One way to look at that illustrates it better is to assume 100 doors, and you have to choose one. So you do, then Monty throws open 98 of those doors to show there’s no prize, just a goat, so the car is behind one of the remaining two doors. Do you really think your odds at the initial choice were 50/50? They weren’t, and since it’s not a new decision you’re making, because technically it’s the same choice and you just have more information, the chances are still 98 to 1 that you’re wrong, and that applies to both remaining doors. However, whether dealing with three doors or 100, one other way to see how this applies is to view it as two choices, your door and all the others bundled together. Point being, it’s still more likely than not that your initial choice was wrong, and switching is better.
Now it may look like a 50/50 chance, but recall even though you have the chance to switch your choice, you are not changing the state of being of the result; the car is still behind the door it was always behind. Now, if Monty said he’d reveal where the goats are and leave you two choices, but then switch which one the car was behind, then you’re dealing with a 50/50 chance. But, when the car doesn’t move, the odds stay the same.
This is a useful, if not directly applicable scenario, to illustrate one of the major mistakes people make in hiring, specifically when they look to establish predictive measures. The common approach is to measure some aspect of the people who are performing well right now and apply that to the hiring process. There are various tests that do this, but the underlying problem is that what you know after you’ve hired them isn’t necessarily going to predict success when it’s used to inform a choice on who to hire now, because it’s not necessarily what you based your initial decision on.
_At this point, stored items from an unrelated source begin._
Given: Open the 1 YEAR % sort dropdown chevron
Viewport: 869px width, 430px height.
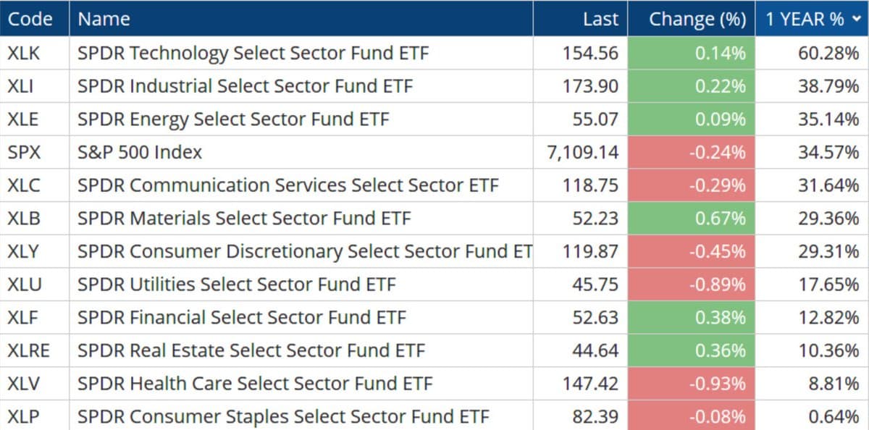Looking at the screenshot, I should (857, 19).
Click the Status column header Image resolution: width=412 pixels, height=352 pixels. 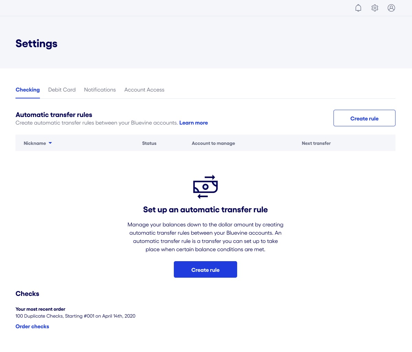149,143
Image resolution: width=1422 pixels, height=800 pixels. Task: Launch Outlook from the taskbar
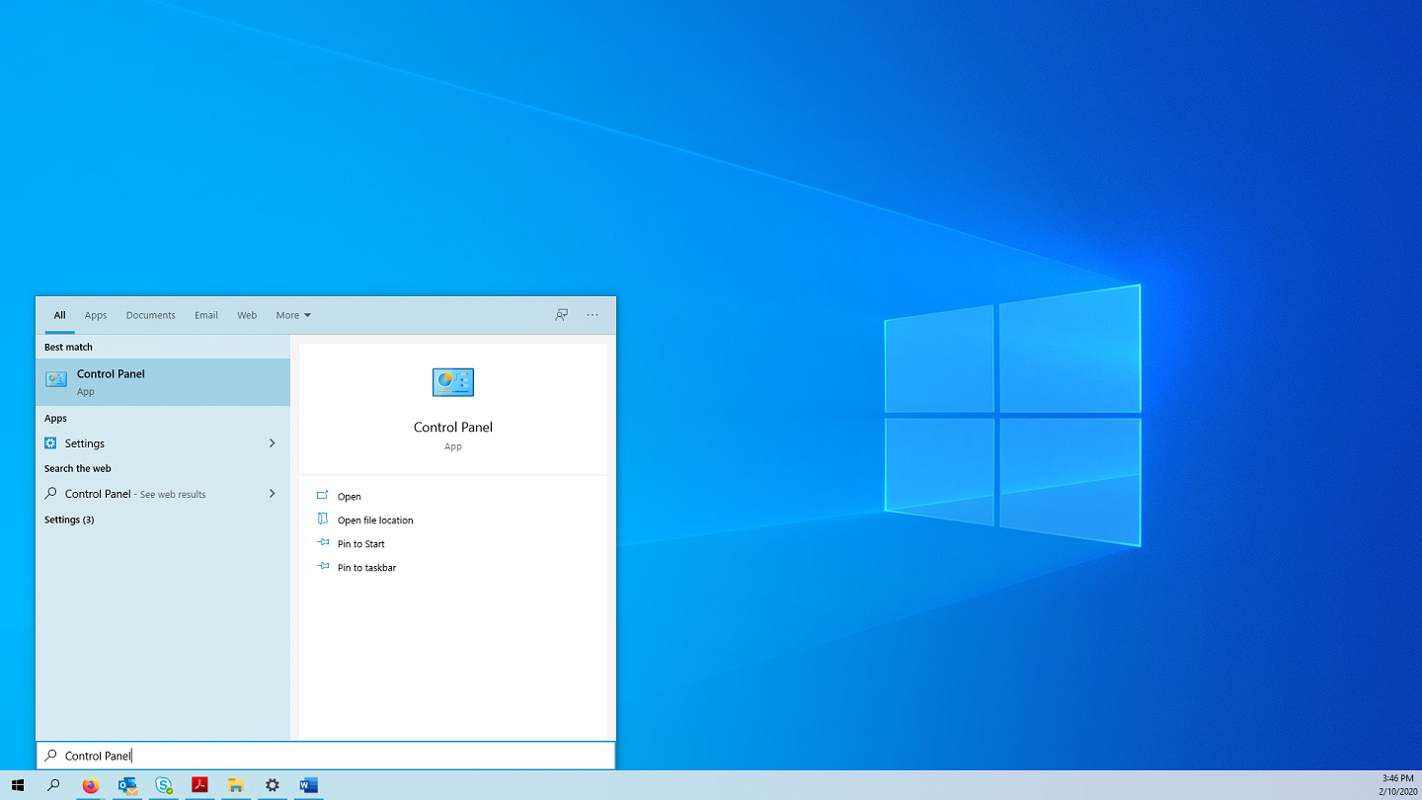(x=126, y=785)
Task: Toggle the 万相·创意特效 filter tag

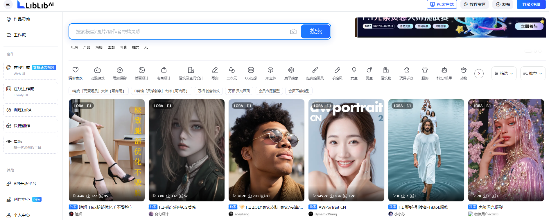Action: pyautogui.click(x=209, y=91)
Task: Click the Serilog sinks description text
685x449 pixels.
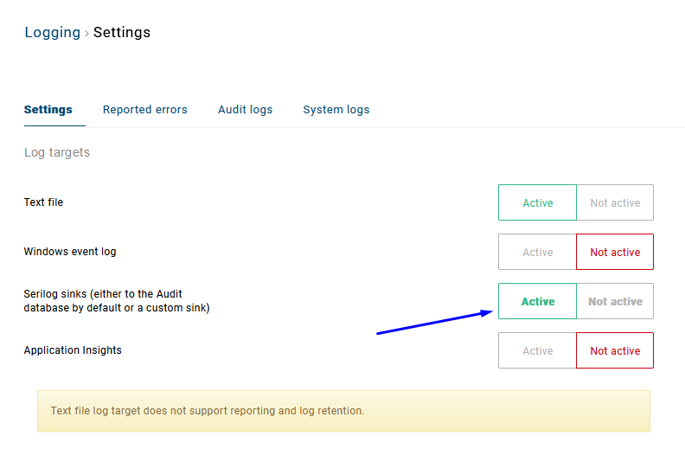Action: tap(116, 301)
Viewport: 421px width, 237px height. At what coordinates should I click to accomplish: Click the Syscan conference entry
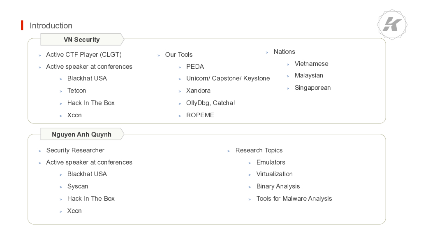click(78, 186)
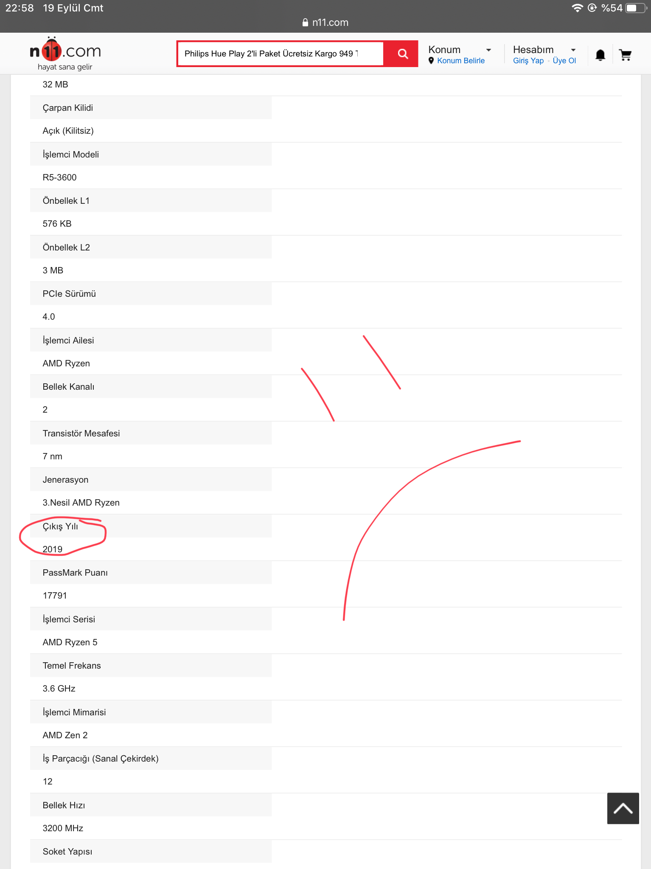Tap the rotation lock status icon
The height and width of the screenshot is (869, 651).
tap(592, 8)
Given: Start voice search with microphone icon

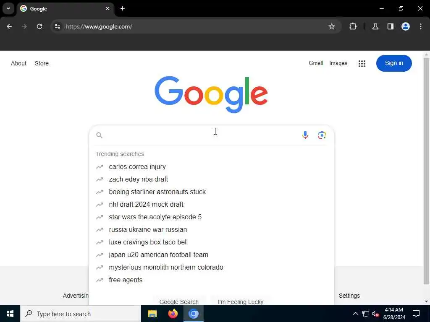Looking at the screenshot, I should (x=305, y=135).
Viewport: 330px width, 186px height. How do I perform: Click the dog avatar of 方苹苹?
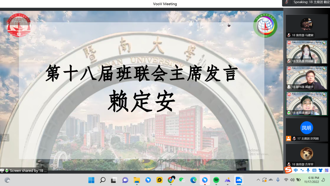click(307, 153)
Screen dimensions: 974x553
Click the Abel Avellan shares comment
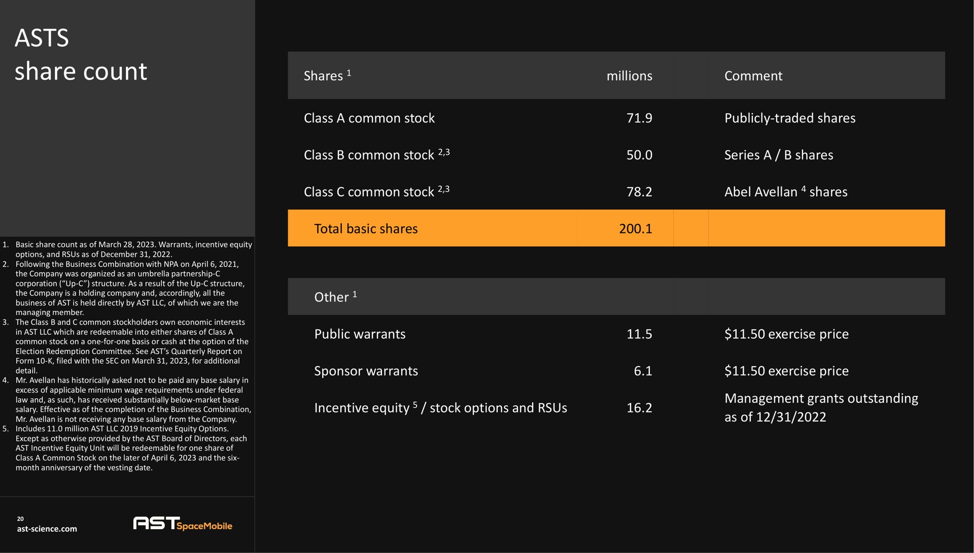(x=785, y=191)
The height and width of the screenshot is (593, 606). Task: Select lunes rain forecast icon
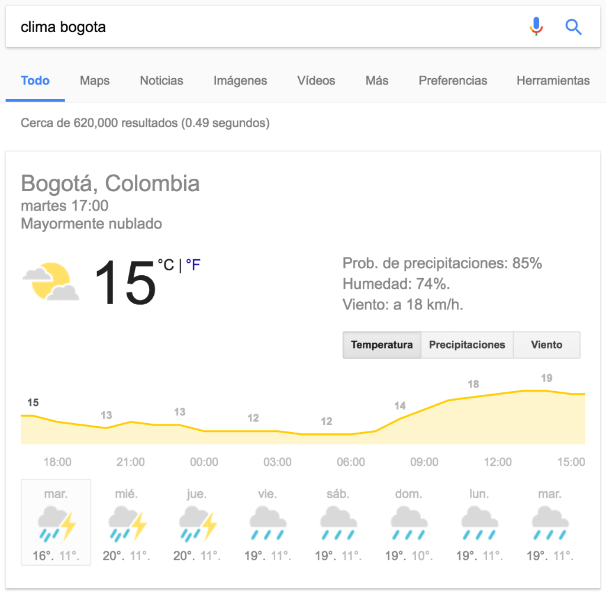pyautogui.click(x=479, y=523)
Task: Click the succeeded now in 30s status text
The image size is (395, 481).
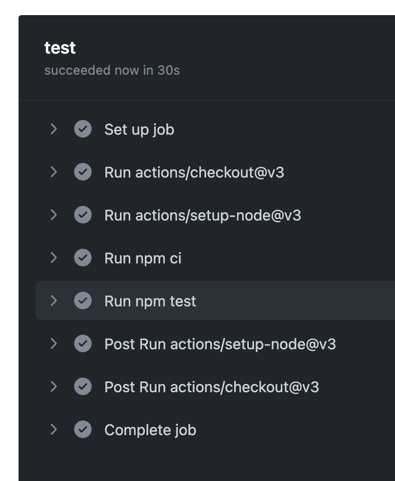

A simple example is if you find everyone who is successful in a particular position is good at math, you then look for people who are good at math. However, did you know that before hiring them all? Were they good when they started, or did they get good at the particular math required? Testing successful employees isn’t useless, but you have to keep in mind that it’s eagle-eye hindsight. Who did you reject that would have done just as well if not better?
The real approach would be a pre and post assessment of hiring. How did you rate your choice of hire, and what was it based on, and what did you know about there person, before you ascertained whether or not their performance was up to par? Measuring some aspect of them after you already know they’re successful and looking for that in candidates doesn’t quite get it right. You should always do pre hire and post hire assessments, and then look for what was truly predictive of a good hire, not for what a good hire does after you already know they’re good. The problem is you could be using the wrong information, and using irrelevant assessment criteria for rating potential hires.
While the parallel with Monty Hall’s problem isn’t spot on, it does deal with the use of information in making decisions, and making the wrong judgement about how new information actually affects your choices. What matters in the end is this: what information can you reliably gather about a candidate before you hire them, and what information in that set has the highest predictive value?